─── Text excerpt ───

Winter hedge care this Autumn

Care for your hedges this Autumn

 

By FR Jones expert Charlie

 

Autumn is a beautiful time of the year and the favorite season of many. This is because many of our plants and trees change colour giving our gardens and countryside a whole new vibe!

 

Trees have the amazing capability to sense the weather change and begin to prepare themselves for cold winters. This includes, what is known as going dormant – which is like their version of hibernation. Additionally deciduous trees lose their leaves and slow their growth to prevent any damage through frost and other extreme environmental changes. Our FR Jones experts have been receiving many questions recently, relating to the caring of and protection of hedges throughout the winter, and well, that starts now! Pruning any plant can be a chore, but an important one none the less! You can help your leafy garden surroundings cope with some of the negative effects that the winter season has to offer by taking your time to trim your hedges.

 

This is one of the best ways you can boost your hedges’ defense against pests and diseases. Not only that but by pruning, you will promote green growth within the plant which will have the chance to harden off before the frost hits. One thing to remember is, when trimming your hedges this autumn, you need to be sure you remove all the dead, dying and diseased wood within your hedge. Additionally, remember to remove competing branches (branches that cross with others causing chafing) as these infect the healthy ones.

 

Don’t forget, dead leaves will also need to be removed as pests, especially insects, will enjoy the winter in hollow straws and seed stems. Remember – a trim is just a trim… don’t go to town and start taking half the hedge out. This can have a detrimental impact on the plants strength and health. Frost can damage cuts and freeze the back branches. By cutting too much the plant will suffer frost damage that will be irreversible in spring. Cutting less is more.

 

If working on external or public hedges, remember to blow away the leaves from paths and be sure to trim parts of hedges that have strayed too far next to roads or blocking pavements. By blowing the leaves away will prevent the paths from becoming slippery but also – think about raking up the leaves and creating your own compost heap. Putting them on your compost will give you a lovely fertilizer for when spring comes around but also provide a nice warm place for species such as hedgehogs to survive the coldness of the winter. Remember… Maintain your equipment before you undertake trimming your hedge!

 

Make sure you have sharp cutting tools before using them to minimize the risk of tearing the branches. We recommend using a pair of Felco secateurs for a good cut – but you must remember to keep the blades sharp with a sharpener. When the blades have been sharpened until there is nothing left to cut with, simply replace the blade. To prune small and rounded hedges – use sharp shears with wavy blades, this will reduce tearing. For long straight hedges – make life easier for yourself by using a powered hedge trimmer.

 

Finally for those leaves – Treat yourself to a Stihl BG 56 or BG 86 C-E petrol blower to aim at the hedge to remove the lose leaves and effortlessly blow the fallen leaves to a corner so that all you have to do is rake them up.

─── Available data ───

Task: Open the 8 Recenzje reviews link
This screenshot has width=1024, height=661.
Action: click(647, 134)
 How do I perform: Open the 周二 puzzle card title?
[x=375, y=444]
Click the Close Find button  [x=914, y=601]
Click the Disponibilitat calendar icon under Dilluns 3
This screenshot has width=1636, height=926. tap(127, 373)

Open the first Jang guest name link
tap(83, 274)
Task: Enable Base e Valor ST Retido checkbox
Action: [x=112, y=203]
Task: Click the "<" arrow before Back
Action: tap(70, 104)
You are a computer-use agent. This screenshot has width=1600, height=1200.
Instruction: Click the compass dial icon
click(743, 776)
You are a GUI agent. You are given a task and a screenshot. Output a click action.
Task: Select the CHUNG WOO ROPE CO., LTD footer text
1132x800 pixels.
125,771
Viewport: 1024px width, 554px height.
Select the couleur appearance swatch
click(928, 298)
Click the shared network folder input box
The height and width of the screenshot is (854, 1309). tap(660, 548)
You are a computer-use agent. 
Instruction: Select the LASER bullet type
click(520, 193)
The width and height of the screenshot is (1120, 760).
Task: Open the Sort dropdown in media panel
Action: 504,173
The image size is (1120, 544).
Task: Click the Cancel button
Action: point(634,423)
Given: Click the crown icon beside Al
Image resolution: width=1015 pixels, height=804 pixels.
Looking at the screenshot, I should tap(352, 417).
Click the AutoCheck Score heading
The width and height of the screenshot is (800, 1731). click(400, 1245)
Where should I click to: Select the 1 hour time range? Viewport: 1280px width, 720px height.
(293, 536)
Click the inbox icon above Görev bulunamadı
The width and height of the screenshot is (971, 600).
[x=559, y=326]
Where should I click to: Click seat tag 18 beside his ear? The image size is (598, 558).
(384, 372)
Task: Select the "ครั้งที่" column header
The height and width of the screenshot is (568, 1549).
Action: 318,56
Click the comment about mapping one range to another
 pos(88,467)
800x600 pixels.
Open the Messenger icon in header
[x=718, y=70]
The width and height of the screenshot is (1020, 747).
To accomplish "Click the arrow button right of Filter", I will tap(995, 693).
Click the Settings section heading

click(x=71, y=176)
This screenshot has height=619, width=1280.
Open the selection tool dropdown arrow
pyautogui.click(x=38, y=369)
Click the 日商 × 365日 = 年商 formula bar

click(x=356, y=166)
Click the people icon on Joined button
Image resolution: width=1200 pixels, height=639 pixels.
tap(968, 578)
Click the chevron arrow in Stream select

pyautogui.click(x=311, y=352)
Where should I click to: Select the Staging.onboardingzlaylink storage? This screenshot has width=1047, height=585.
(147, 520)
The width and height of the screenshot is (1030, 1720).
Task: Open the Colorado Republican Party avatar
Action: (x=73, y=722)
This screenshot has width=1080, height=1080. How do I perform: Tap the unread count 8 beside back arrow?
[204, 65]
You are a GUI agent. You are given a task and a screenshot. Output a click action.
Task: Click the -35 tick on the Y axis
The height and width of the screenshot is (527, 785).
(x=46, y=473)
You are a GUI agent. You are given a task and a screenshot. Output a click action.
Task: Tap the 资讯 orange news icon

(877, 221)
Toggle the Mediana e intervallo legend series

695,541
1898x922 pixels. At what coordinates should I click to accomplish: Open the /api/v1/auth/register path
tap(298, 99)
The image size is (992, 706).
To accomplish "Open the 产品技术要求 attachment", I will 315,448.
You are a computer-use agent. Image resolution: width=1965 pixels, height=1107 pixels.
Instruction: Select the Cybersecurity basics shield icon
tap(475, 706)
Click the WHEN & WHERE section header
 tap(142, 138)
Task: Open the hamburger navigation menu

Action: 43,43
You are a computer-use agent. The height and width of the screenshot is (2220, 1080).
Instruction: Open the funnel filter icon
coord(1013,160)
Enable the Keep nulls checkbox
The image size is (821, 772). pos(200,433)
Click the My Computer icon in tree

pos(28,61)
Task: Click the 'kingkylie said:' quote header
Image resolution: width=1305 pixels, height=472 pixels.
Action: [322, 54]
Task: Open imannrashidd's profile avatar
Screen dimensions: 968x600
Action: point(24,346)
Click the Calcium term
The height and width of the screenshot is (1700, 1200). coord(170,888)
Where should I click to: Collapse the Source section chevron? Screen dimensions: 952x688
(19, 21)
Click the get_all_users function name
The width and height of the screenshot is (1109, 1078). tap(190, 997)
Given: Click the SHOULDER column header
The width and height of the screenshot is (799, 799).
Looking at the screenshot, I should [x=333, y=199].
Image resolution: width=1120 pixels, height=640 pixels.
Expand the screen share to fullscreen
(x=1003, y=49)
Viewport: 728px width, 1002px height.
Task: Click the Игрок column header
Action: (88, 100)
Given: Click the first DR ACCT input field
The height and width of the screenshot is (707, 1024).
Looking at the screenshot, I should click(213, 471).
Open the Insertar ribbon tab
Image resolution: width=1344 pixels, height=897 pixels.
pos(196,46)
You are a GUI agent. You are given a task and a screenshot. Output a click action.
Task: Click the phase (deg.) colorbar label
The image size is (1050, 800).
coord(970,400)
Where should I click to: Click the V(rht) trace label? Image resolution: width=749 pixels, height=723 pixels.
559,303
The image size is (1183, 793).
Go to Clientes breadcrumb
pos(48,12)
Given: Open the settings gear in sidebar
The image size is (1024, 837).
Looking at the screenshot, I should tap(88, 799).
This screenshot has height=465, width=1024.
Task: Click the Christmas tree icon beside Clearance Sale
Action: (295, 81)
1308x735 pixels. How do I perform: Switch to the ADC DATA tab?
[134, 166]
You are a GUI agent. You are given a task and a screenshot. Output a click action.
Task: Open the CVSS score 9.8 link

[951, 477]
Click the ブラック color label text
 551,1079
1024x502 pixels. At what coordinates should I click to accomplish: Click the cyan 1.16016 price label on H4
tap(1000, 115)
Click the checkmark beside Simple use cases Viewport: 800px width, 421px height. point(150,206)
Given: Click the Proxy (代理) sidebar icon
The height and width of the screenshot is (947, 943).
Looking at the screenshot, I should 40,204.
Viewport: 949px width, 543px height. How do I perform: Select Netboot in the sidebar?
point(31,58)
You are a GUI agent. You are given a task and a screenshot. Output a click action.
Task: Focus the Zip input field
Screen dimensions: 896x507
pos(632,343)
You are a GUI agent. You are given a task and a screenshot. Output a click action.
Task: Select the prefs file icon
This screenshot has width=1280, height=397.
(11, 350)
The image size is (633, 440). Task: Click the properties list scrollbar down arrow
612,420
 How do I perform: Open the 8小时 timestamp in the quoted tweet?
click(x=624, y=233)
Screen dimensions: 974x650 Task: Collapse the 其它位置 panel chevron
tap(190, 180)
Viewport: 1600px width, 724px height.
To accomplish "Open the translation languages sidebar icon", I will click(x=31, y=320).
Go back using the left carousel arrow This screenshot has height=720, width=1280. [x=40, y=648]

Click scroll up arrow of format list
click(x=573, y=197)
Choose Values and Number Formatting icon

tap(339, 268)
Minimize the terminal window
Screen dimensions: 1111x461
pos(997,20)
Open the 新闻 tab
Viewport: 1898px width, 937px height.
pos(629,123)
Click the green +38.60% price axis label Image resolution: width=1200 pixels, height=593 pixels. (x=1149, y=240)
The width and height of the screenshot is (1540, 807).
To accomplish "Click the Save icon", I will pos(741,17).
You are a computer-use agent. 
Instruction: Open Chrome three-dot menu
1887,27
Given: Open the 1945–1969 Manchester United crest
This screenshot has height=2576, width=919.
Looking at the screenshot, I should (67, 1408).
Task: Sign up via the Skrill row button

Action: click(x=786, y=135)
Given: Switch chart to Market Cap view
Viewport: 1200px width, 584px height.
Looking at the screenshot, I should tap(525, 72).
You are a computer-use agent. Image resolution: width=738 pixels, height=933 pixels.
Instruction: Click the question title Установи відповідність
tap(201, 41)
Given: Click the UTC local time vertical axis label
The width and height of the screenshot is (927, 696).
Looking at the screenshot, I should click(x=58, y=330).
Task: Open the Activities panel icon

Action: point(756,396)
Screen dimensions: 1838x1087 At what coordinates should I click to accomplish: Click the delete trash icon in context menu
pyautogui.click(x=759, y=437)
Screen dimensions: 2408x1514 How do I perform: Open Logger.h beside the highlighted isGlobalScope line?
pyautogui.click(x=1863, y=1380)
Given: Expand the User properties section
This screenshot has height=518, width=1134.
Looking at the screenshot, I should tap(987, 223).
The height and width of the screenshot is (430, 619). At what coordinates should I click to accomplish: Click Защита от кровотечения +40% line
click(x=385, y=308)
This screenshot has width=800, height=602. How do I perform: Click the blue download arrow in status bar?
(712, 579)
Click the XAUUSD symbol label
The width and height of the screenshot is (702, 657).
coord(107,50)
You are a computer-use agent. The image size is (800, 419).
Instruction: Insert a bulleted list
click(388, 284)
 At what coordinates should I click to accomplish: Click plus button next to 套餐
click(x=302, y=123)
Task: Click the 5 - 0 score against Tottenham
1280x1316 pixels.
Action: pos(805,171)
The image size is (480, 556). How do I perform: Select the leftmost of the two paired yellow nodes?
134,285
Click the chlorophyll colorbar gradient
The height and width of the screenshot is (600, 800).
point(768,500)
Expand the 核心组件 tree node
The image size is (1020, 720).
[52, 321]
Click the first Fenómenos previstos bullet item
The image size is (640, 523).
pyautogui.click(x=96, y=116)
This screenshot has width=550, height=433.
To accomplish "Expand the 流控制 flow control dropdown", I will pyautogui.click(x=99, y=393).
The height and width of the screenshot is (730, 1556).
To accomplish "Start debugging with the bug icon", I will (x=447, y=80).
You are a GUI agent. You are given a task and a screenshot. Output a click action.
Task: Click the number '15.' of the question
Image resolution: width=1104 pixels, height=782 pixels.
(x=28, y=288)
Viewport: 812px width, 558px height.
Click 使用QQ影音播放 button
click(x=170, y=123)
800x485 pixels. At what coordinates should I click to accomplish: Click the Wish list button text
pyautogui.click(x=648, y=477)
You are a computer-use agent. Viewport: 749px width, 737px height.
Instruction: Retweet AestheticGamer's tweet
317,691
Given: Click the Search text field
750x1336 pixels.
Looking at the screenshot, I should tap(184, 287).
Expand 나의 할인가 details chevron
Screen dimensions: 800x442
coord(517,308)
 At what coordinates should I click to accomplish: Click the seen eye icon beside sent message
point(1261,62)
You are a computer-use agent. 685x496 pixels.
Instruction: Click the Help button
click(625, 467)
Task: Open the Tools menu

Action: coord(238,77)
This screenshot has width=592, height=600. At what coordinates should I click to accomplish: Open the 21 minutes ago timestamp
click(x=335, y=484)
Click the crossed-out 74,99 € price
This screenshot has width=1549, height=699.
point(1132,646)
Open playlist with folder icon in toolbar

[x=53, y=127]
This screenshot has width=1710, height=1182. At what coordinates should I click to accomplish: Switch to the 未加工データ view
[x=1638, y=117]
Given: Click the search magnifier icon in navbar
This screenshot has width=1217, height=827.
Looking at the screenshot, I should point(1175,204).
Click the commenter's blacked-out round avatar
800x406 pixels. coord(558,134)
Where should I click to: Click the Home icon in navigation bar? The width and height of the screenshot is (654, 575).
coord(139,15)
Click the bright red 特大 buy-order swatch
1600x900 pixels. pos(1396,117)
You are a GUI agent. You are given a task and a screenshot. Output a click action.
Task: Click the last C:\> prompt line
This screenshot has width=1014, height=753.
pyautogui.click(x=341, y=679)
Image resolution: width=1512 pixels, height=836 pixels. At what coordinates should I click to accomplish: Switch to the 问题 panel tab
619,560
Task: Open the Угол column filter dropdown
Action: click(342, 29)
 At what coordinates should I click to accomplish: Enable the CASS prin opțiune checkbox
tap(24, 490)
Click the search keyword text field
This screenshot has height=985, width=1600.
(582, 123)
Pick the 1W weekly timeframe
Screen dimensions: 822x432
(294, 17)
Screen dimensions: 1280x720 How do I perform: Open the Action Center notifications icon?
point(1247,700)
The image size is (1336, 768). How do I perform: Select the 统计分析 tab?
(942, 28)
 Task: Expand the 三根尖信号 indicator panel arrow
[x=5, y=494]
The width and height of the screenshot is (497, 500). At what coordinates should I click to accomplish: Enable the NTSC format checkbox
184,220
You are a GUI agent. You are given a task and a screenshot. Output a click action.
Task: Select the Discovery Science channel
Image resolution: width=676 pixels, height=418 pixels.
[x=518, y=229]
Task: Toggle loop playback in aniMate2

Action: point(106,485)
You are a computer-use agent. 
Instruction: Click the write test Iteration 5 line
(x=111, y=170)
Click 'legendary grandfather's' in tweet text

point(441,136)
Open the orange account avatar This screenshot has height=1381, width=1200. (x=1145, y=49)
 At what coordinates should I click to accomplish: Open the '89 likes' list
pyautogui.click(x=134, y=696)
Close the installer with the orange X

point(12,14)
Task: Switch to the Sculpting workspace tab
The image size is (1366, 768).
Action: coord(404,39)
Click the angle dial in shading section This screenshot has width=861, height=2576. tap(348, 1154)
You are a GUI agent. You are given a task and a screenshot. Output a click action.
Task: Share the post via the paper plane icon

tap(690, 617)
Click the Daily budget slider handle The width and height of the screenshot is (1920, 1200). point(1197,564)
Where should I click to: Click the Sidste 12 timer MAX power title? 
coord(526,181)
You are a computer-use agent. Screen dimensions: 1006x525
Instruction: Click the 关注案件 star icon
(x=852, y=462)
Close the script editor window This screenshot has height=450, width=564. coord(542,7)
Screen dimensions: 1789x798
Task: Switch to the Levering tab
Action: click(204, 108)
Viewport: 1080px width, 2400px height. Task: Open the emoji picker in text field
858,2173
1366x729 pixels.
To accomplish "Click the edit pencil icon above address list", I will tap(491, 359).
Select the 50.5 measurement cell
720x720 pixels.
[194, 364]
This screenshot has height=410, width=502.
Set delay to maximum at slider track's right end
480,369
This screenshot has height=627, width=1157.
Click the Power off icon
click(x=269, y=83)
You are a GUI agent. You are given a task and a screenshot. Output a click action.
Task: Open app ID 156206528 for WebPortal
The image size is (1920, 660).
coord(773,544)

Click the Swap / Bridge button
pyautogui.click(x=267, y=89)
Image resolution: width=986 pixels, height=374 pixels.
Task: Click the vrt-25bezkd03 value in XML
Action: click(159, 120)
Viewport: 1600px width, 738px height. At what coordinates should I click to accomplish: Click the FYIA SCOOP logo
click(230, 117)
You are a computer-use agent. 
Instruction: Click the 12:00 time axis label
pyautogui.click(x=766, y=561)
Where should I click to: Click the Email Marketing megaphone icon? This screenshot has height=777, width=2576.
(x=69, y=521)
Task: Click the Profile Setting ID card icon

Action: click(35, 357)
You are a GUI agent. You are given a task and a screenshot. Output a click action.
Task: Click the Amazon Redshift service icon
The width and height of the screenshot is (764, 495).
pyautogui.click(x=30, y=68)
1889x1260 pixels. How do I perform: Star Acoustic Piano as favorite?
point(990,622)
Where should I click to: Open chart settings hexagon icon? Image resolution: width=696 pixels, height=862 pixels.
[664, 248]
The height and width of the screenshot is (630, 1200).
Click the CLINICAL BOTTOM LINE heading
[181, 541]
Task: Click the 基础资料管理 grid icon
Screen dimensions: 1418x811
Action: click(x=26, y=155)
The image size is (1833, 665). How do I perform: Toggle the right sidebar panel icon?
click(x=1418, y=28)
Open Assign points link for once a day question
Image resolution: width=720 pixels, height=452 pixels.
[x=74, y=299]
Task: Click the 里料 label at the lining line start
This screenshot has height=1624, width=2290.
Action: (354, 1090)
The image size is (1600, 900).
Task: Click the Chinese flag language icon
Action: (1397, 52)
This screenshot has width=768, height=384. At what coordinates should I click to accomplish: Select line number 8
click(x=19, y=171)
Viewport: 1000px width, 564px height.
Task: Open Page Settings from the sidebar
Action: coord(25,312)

───

Task brief -
From the hedge care article, copy the passage starting at "Finally for those" and ending at "rake them up.", word for word.

Answer space -
Finally for those leaves – Treat yourself to a Stihl BG 56 or BG 86 C-E petrol blower to aim at the hedge to remove the lose leaves and effortlessly blow the fallen leaves to a corner so that all you have to do is rake them up.